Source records
──────
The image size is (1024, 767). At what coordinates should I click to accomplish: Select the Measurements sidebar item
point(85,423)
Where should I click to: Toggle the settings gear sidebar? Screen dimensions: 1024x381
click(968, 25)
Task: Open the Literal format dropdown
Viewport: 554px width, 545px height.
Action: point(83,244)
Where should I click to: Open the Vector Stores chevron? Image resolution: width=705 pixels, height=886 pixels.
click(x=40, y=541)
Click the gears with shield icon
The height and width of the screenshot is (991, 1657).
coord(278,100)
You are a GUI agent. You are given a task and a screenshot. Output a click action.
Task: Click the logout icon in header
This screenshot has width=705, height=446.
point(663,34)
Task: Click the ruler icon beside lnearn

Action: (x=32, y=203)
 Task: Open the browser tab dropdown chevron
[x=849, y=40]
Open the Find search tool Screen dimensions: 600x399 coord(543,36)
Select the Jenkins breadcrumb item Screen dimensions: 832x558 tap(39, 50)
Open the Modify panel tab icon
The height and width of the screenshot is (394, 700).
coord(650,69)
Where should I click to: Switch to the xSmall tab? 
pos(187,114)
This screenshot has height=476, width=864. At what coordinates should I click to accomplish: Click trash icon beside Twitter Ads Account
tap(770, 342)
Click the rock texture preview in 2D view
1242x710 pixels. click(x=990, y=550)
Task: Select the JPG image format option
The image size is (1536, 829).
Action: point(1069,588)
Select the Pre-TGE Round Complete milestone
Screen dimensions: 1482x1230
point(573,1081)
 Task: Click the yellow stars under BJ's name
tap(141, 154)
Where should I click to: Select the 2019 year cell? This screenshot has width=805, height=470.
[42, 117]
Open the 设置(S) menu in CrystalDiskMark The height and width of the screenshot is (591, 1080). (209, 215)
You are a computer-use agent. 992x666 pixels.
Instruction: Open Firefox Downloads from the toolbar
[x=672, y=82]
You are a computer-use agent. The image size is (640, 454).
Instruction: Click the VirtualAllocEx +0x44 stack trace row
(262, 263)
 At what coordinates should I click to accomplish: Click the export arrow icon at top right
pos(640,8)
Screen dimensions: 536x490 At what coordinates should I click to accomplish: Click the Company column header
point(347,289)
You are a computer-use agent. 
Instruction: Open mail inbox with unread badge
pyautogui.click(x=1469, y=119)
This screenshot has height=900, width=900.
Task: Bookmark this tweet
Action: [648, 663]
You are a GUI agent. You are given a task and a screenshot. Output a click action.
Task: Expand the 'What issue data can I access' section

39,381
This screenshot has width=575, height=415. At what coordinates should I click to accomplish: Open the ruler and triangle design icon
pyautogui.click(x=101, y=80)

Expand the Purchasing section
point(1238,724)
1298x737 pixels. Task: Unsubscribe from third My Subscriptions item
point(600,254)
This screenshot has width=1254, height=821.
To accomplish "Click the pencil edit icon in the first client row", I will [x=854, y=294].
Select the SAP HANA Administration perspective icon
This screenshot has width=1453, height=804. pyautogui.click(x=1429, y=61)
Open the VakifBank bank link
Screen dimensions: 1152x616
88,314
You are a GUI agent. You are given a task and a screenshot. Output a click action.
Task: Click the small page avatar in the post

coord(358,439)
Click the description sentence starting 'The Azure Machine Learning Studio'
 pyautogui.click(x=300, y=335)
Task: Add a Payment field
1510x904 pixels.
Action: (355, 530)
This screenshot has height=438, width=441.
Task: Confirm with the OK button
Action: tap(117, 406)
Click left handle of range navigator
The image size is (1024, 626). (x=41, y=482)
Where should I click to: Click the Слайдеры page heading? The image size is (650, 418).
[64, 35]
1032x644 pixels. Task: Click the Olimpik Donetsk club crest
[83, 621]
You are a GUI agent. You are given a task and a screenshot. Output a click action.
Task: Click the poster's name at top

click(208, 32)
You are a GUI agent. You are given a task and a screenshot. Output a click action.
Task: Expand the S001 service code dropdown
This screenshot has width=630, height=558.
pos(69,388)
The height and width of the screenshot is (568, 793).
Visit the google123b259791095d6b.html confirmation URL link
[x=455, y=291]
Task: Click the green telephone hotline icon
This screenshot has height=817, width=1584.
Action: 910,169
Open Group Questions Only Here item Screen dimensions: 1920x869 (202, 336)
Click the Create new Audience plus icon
──────
_Exercise goal:_
Output the data exactly, so that every line matches the original.

_Answer below:_
The image size is (1024, 767). At what coordinates should I click to accomplish: Select the Measurements sidebar item
point(85,423)
Where should I click to: Toggle the settings gear sidebar? Screen dimensions: 1024x381
click(968, 25)
Task: Open the Literal format dropdown
Viewport: 554px width, 545px height.
Action: point(83,244)
Where should I click to: Open the Vector Stores chevron? Image resolution: width=705 pixels, height=886 pixels.
click(x=40, y=541)
Click the gears with shield icon
The height and width of the screenshot is (991, 1657).
coord(278,100)
You are a GUI agent. You are given a task and a screenshot. Output a click action.
Task: Click the logout icon in header
This screenshot has width=705, height=446.
point(663,34)
Task: Click the ruler icon beside lnearn

Action: (x=32, y=203)
 Task: Open the browser tab dropdown chevron
[x=849, y=40]
Open the Find search tool Screen dimensions: 600x399 coord(543,36)
Select the Jenkins breadcrumb item Screen dimensions: 832x558 tap(39, 50)
Open the Modify panel tab icon
The height and width of the screenshot is (394, 700).
coord(650,69)
Where should I click to: Switch to the xSmall tab? 
pos(187,114)
This screenshot has height=476, width=864. At what coordinates should I click to accomplish: Click trash icon beside Twitter Ads Account
tap(770, 342)
Click the rock texture preview in 2D view
1242x710 pixels. click(x=990, y=550)
Task: Select the JPG image format option
The image size is (1536, 829).
Action: point(1069,588)
Select the Pre-TGE Round Complete milestone
Screen dimensions: 1482x1230
point(573,1081)
 Task: Click the yellow stars under BJ's name
tap(141, 154)
Where should I click to: Select the 2019 year cell? This screenshot has width=805, height=470.
[42, 117]
Open the 设置(S) menu in CrystalDiskMark The height and width of the screenshot is (591, 1080). (209, 215)
You are a computer-use agent. 992x666 pixels.
Instruction: Open Firefox Downloads from the toolbar
[x=672, y=82]
You are a computer-use agent. The image size is (640, 454).
Instruction: Click the VirtualAllocEx +0x44 stack trace row
(262, 263)
 At what coordinates should I click to accomplish: Click the export arrow icon at top right
pos(640,8)
Screen dimensions: 536x490 At what coordinates should I click to accomplish: Click the Company column header
point(347,289)
You are a computer-use agent. 
Instruction: Open mail inbox with unread badge
pyautogui.click(x=1469, y=119)
This screenshot has height=900, width=900.
Task: Bookmark this tweet
Action: [648, 663]
You are a GUI agent. You are given a task and a screenshot. Output a click action.
Task: Expand the 'What issue data can I access' section

39,381
This screenshot has width=575, height=415. At what coordinates should I click to accomplish: Open the ruler and triangle design icon
pyautogui.click(x=101, y=80)

Expand the Purchasing section
point(1238,724)
1298x737 pixels. Task: Unsubscribe from third My Subscriptions item
point(600,254)
This screenshot has width=1254, height=821.
To accomplish "Click the pencil edit icon in the first client row", I will [x=854, y=294].
Select the SAP HANA Administration perspective icon
This screenshot has width=1453, height=804. pyautogui.click(x=1429, y=61)
Open the VakifBank bank link
Screen dimensions: 1152x616
88,314
You are a GUI agent. You are given a task and a screenshot. Output a click action.
Task: Click the small page avatar in the post

coord(358,439)
Click the description sentence starting 'The Azure Machine Learning Studio'
 pyautogui.click(x=300, y=335)
Task: Add a Payment field
1510x904 pixels.
Action: (355, 530)
This screenshot has height=438, width=441.
Task: Confirm with the OK button
Action: tap(117, 406)
Click left handle of range navigator
The image size is (1024, 626). (x=41, y=482)
Where should I click to: Click the Слайдеры page heading? The image size is (650, 418).
[64, 35]
1032x644 pixels. Task: Click the Olimpik Donetsk club crest
[83, 621]
You are a GUI agent. You are given a task and a screenshot. Output a click action.
Task: Click the poster's name at top

click(208, 32)
You are a GUI agent. You are given a task and a screenshot. Output a click action.
Task: Expand the S001 service code dropdown
This screenshot has width=630, height=558.
pos(69,388)
The height and width of the screenshot is (568, 793).
Visit the google123b259791095d6b.html confirmation URL link
[x=455, y=291]
Task: Click the green telephone hotline icon
This screenshot has height=817, width=1584.
Action: 910,169
Open Group Questions Only Here item Screen dimensions: 1920x869 (202, 336)
Click the Create new Audience plus icon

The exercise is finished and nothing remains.